Salisbury Town Website
Welcome to Salisbury, Connecticut, nestled in the Northwest corner of the state, at the foot of the Berkshire Mountains. Bordered by Great Barrington, Massachusetts to the north and Millerton, New York to the west, Salisbury covers approximately 60 square miles. The name Salisbury applies to the town as a whole, but within the town there are several distinct divisions -- Salisbury, Taconic, Lakeville, Lime Rock, and Amesville. These towns have close connections with the businesses and community organization in neighboring Sharon and Canaan. It is home to 4,200 year-round residents but swells to almost 10,000 during the summer months.
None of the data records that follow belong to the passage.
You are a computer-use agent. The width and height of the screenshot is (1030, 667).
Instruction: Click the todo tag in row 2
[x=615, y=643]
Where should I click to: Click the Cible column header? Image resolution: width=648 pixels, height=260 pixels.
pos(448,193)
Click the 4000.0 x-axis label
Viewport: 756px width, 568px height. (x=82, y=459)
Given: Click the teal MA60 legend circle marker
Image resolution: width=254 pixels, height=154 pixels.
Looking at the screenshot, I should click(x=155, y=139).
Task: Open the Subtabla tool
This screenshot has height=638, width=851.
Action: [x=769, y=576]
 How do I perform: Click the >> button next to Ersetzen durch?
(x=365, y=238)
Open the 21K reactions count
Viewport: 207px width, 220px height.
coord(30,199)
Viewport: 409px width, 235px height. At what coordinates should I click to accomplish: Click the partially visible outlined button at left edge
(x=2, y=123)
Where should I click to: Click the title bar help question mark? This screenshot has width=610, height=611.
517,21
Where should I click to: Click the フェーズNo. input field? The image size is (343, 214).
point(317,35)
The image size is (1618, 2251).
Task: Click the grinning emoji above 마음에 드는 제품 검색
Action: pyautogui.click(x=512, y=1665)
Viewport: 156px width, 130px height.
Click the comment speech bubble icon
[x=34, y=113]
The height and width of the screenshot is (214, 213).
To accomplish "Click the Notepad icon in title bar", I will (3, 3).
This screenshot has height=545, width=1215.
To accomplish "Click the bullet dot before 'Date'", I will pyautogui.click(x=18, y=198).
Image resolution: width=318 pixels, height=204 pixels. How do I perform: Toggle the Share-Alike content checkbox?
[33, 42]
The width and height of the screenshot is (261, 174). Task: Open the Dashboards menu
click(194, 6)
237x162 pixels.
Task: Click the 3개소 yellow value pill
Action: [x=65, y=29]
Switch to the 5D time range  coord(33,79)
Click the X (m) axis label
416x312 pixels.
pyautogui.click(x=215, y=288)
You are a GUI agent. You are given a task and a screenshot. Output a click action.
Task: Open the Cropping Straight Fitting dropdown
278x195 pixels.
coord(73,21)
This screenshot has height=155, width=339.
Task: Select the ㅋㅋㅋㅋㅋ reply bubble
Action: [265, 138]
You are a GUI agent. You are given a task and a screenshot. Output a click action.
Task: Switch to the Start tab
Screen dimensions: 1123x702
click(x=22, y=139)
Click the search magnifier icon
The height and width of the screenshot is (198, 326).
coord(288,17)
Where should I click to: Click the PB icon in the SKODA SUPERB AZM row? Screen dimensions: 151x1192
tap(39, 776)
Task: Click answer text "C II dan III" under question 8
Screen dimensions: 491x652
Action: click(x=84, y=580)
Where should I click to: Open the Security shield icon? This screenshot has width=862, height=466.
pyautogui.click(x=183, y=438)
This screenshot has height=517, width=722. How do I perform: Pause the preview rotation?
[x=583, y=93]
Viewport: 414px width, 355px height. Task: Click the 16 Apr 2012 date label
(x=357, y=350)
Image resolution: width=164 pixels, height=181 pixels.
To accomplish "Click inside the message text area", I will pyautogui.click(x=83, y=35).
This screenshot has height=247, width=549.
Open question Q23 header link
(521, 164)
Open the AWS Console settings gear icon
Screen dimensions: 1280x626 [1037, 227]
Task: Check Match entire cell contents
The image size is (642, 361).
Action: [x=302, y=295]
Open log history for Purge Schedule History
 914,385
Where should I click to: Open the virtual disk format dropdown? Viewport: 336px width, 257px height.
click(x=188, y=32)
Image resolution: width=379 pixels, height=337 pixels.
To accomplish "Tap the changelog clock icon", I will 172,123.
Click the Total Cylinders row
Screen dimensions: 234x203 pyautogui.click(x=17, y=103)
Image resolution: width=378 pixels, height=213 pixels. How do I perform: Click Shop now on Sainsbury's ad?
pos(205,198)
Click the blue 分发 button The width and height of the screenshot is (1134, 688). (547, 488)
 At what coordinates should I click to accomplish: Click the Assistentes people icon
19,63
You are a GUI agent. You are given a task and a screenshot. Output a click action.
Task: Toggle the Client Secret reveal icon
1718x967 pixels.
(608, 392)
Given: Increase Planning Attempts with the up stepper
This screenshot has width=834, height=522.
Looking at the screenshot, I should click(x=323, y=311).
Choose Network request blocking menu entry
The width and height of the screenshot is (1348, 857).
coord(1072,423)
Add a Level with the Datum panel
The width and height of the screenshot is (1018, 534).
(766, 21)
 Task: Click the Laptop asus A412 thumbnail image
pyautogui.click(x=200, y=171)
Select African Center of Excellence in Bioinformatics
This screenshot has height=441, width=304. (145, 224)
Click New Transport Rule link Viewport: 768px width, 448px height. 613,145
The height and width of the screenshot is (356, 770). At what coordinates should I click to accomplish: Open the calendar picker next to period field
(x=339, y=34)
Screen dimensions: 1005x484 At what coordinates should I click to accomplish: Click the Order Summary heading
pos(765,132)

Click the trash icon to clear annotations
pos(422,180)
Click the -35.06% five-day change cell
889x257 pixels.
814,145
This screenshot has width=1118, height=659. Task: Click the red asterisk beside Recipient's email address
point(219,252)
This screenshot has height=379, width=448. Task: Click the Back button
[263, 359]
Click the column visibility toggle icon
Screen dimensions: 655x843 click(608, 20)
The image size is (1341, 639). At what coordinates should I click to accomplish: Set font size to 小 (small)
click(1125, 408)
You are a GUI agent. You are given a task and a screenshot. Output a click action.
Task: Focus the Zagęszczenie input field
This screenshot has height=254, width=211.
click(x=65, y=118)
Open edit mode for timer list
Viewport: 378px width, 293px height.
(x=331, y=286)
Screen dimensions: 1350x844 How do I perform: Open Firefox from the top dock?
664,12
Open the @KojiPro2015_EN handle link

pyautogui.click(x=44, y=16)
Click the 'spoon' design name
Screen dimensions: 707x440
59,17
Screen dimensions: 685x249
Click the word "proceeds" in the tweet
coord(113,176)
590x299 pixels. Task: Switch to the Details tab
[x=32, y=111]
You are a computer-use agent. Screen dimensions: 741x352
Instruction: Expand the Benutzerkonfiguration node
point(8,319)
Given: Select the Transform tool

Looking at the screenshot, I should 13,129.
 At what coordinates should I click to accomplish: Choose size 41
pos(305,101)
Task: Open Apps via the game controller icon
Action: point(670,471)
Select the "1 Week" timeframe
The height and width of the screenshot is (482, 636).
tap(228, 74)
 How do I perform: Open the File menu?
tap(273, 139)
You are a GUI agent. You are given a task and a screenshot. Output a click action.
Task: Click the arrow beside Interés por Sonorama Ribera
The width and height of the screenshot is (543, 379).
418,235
Located just 2 1/2 hours north of New York City, Salisbury is home to many "weekenders" and part-time residents. It is, perhaps, most famous for its historic local ore and forges. Its iron industry helped support the Revolution War and the War of 1812 with the production of cannons and cannonballs. The first blast furnace in Connecticut was built in Lakeville in 1762. Today the town is largely residential and its largest single "industry" is private education, with two prep schools -- Hotchkiss and Salisbury -- within its borders, along with a private primary school and a private middle school -- Indian Mountain and its' Town Hill campus. Public recreational and cultural facilities include the Town Grove, with its access to Lake Wononscopomuc; O'Hara's Landing on Twin Lakes; hiking on Mount Riga and the Appalachian Trail; the Scoville Memorial Library, the country's oldest public library; the Cannon Museum, and the Holley House, an historical museum focusing on womens studies. Lime Rock Race Track is the biggest and best known autoracing centers in the East and the site of several major races each summer and fall. The Northeast Champion Ski Jumps are held annually in Salisbury.